Quelle définition du dialogue social ?

 

Il s’agit d’un concept à la fois ambivalent et polysémique, sans définition juridique, largement usité et souvent avec une acceptation large… De plus, il comporte parfois une dimension « morale », à laquelle sont associées des assertions souvent émises sous forme de croyances ou de convictions, ce qui peut obscurcir son usage et son opérationnalité.

Le concept désigne à la fois :

  •     des processus formels de négociation collective ;
  •     des processus formels et informels d’échanges d’information, de consultation ;
  •     des processus informels de discussions ;
  •     les procédures et dispositifs de représentation des salariés.


Il renvoie à une pratique multidimensionnelle et se décline à plusieurs niveaux : européen, national/interprofessionnel, branche, territoire, entreprises… Pour certains, il doit englober des thématiques très larges (l’urgence écologique par exemple) et se développer dans toutes les configurations de travail : entreprises étendues, plateformes numériques, sous-traitance…

La définition de l’Organisation internationale du travail (OIT) rend compte de son aspect multidimensionnel : « Le dialogue social inclut tous types de négociation, de consultation ou simplement d’échange d’informations entre les représentants des gouvernements, des employeurs et des travailleurs selon des modalités diverses, sur des questions relatives à la politique économique et sociale présentant un intérêt commun. [...] Les processus de dialogue social peuvent être informels ou institutionnalisés ou associer – ce qui est souvent le cas – ces deux caractéristiques. »

Cette définition permet d’envisager de multiples dimensions, notamment formelles et informelles, et fait relativement consensus comme point de référence.

Il faut resituer ces définitions dans un contexte évolutif où les entreprises se transforment fortement et sont sous la pression d’une partie de la société les interpellant sur les effets de leurs activités. De ce fait le dialogue social, qui a pour fonction d’aborder ce qui impacte directement ou indirectement les travailleurs, intègre des dimensions économiques, environnementales, sociétales….
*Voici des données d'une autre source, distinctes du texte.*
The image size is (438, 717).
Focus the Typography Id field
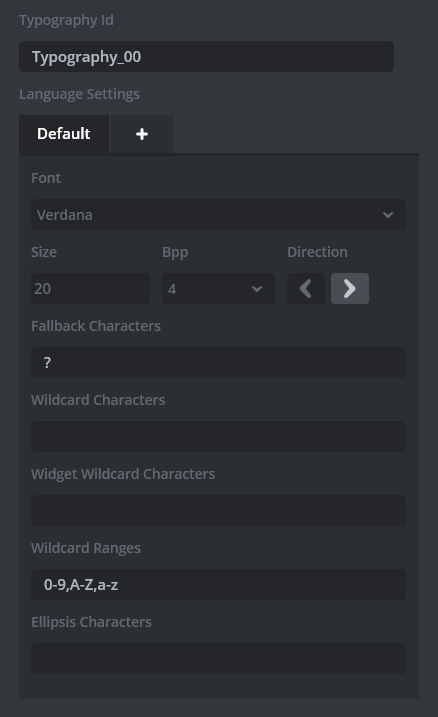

Ainsi les ordonnances font référence au « dialogue économique et social ». Cette expression, rappelle que le dialogue social doit aussi porter sur les conditions économiques de la création de richesse dans l’entreprise. Une telle définition ouvre ainsi le champ d’un dialogue social portant sur la définition de la stratégie de l’entreprise, et revendique un rôle comme levier d’investissement de long terme. Cette définition peut faire débat, pas forcément sur le principe même d’une prise en compte de la dimension économique, mais plutôt sur l’affirmation de son caractère central : selon que l’on considère que les questions économiques et sociales sont indissociables dans ce qui doit résulter des processus d’information/ négociation, ou bien que la dimension économique n’est qu’une des dimensions de l’information nécessaire pour nourrir un dialogue social de qualité.

Est aussi questionnée la juxtaposition de plus en plus fréquente des notions de dialogue social et de dialogue professionnel. Ce dernier renvoie aux espaces de discussion professionnels entre travailleurs (communautés et réseaux sociaux par exemple) et à la place du management, notamment intermédiaire, comme canaux d’expression des revendications et de résolution des problèmes quotidiens du travail.

L’articulation entre ces deux dialogues – qui recoupe en partie la distinction entre dialogue formel / institutionnalisé et informel – est de plus en plus questionnée, au regard de leur complémentarité ou de leur subsidiarité. Peut également être rattaché à ce questionnement le développement dans les entreprises de la notion, potentiellement englobante, de « relations sociales » : les enquêtes, études et formations qui adoptent ce vocable couvrent en effet un spectre assez large de pratiques, au-delà de celles relevant des dispositifs légaux du dialogue social.